REQUIRED ACTION: Verbatim copy, pictures excluded: every line from the one with "お問合せ (14, 2296)" through the final line of the data below, and no other line.

[[ SUPPLIED MATERIAL open ]]

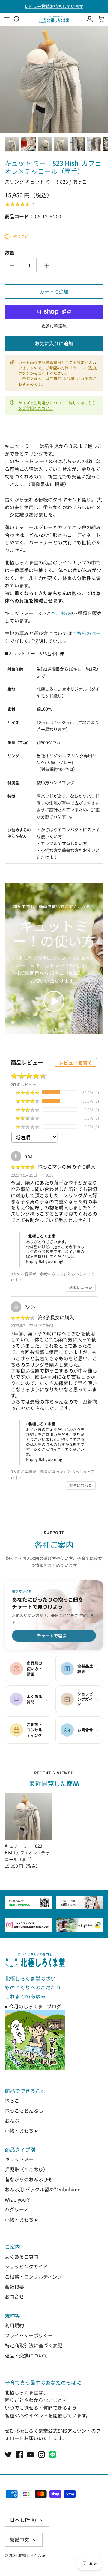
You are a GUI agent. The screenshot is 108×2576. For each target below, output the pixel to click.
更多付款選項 (54, 325)
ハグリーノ (16, 2209)
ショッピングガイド (26, 2266)
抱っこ (12, 2100)
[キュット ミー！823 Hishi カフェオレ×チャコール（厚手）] (28, 1816)
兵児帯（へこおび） (26, 2169)
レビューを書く (75, 1062)
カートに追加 (54, 291)
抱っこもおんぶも (24, 2110)
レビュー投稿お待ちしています (54, 6)
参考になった (80, 1287)
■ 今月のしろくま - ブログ (33, 2006)
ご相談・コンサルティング (33, 2276)
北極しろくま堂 (32, 2555)
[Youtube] (30, 2454)
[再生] (54, 1001)
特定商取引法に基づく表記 (33, 2345)
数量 (9, 252)
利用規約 (14, 2325)
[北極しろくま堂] (54, 19)
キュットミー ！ (22, 2159)
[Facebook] (19, 2454)
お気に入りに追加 (54, 343)
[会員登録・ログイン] (88, 19)
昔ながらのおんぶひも (29, 2179)
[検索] (19, 19)
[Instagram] (41, 2454)
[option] (54, 79)
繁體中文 (19, 2539)
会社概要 (14, 2286)
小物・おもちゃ (21, 2130)
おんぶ (12, 2120)
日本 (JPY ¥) (23, 2519)
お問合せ (14, 2296)
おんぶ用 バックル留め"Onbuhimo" (44, 2189)
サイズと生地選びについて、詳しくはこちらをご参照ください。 (57, 405)
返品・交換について (26, 2355)
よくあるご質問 (21, 2256)
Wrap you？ (18, 2199)
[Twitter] (8, 2454)
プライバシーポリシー (29, 2335)
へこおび (60, 613)
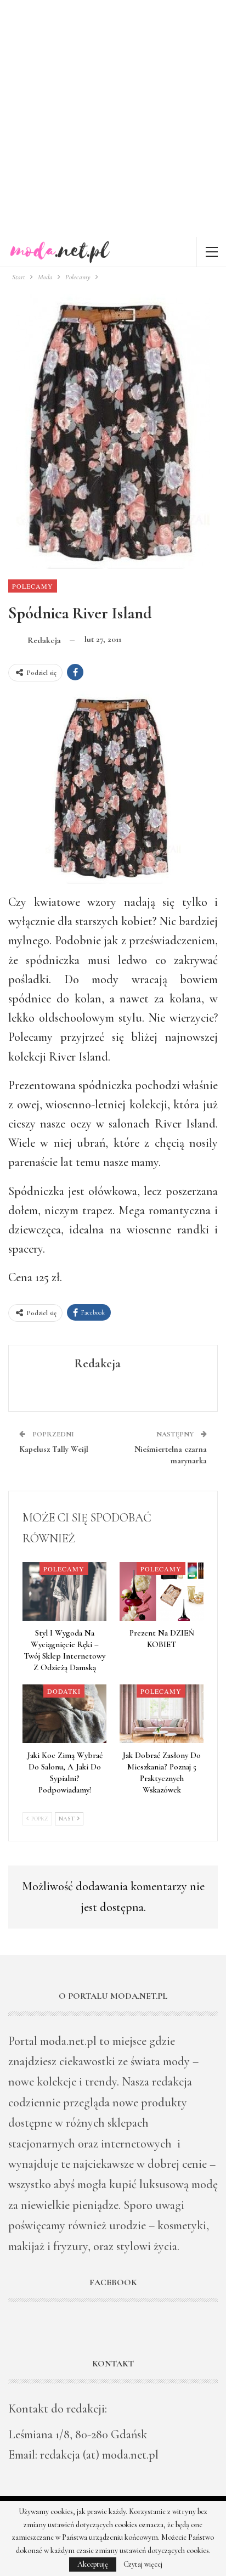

[[ SUPPLIED MATERIAL closed ]]

RESPONSE TO THE TASK:
お問合せ (14, 2296)
おんぶ用 バックル留め"Onbuhimo" (44, 2189)
サイズと生地選びについて、詳しくはこちらをご参照ください。 (57, 405)
返品・交換について (26, 2355)
よくあるご質問 (21, 2256)
Wrap you？ (18, 2199)
[Twitter] (8, 2454)
プライバシーポリシー (29, 2335)
へこおび (60, 613)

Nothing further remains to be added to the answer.